### DATASET RECORDS:
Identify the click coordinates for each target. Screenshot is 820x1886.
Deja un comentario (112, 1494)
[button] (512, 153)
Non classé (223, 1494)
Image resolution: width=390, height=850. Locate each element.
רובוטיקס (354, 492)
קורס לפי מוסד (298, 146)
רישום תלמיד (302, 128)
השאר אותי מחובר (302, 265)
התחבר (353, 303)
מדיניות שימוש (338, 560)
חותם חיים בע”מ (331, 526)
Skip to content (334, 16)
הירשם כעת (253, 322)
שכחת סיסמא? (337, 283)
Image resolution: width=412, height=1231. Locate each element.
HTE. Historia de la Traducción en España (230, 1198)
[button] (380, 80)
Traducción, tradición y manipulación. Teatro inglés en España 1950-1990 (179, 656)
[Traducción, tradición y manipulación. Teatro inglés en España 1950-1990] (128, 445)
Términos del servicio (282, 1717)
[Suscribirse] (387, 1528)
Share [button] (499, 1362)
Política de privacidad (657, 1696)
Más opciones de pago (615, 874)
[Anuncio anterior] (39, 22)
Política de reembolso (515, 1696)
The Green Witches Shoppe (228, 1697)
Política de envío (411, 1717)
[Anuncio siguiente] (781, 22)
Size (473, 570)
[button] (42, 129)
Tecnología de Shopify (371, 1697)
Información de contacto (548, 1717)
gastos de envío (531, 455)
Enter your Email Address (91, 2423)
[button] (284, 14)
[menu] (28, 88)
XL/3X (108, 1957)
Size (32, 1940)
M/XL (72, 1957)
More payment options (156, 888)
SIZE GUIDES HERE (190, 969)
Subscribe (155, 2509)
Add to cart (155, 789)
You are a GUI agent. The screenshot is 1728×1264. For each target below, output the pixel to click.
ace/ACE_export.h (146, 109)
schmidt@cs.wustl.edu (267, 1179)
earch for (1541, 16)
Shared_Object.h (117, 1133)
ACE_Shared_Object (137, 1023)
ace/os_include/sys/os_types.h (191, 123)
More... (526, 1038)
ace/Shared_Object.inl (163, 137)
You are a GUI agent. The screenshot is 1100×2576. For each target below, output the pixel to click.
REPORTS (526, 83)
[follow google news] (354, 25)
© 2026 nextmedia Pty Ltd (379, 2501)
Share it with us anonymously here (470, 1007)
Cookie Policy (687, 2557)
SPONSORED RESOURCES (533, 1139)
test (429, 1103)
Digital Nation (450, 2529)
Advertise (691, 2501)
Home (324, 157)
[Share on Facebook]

### YOUR OBJECTIVE:
Search the lines above for the string "Locate", then show every one that has it.

### TASK OUTPUT:
Image resolution: width=390, height=850. Locate each element.
Image resolution: width=412, height=1231. Locate each element.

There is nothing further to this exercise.